INSTRUCTIONS FOR THE TASK:
Each of the entries below is to be written out exactly, and the images skipped.

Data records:
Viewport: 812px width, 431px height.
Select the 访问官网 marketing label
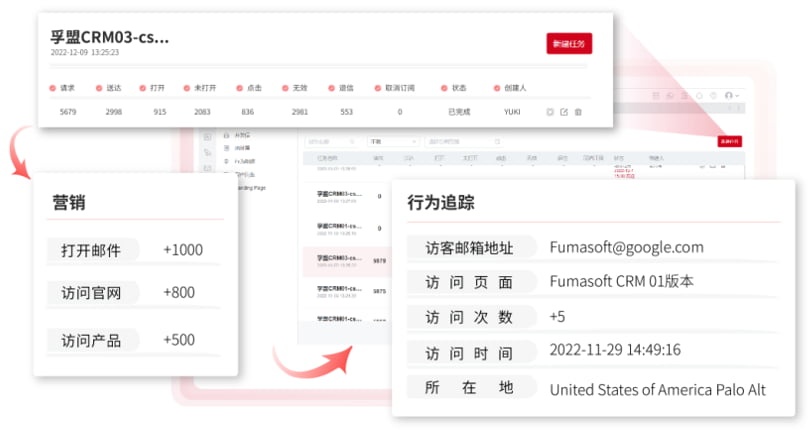(x=91, y=293)
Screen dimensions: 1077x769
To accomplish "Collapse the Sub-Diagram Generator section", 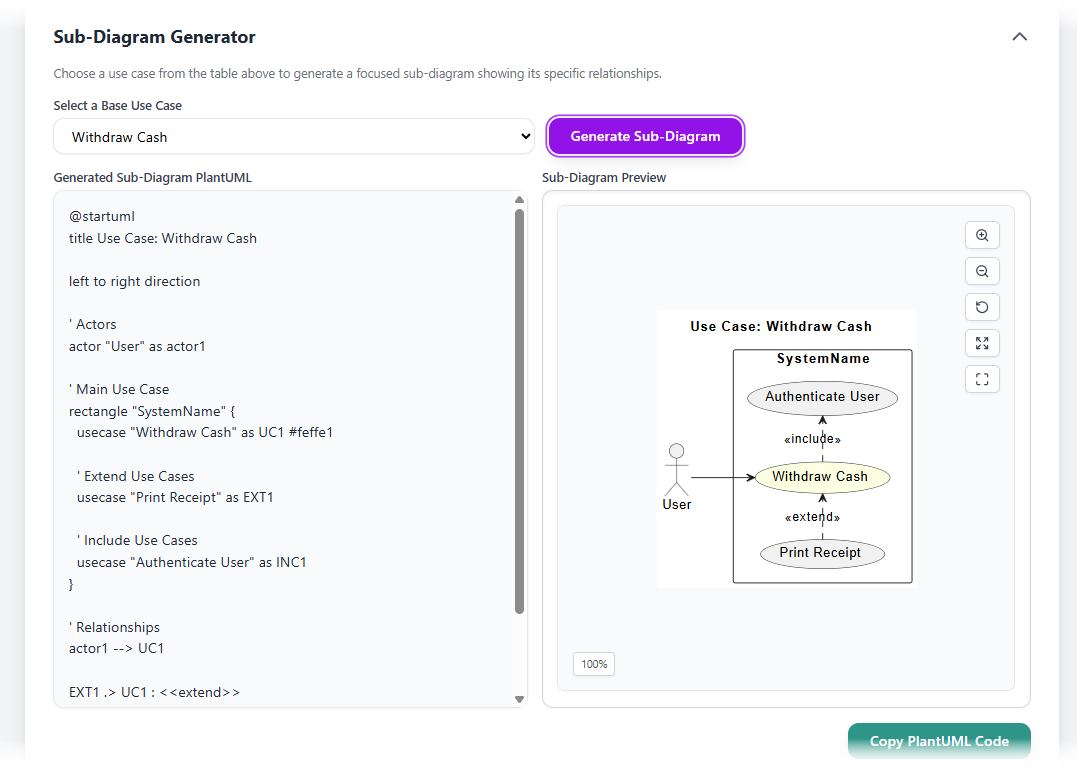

TASK ANSWER:
Viewport: 812px width, 431px height.
Select the 访问官网 marketing label
(x=91, y=293)
Screen dimensions: 1077x769
To accomplish "Collapse the Sub-Diagram Generator section", 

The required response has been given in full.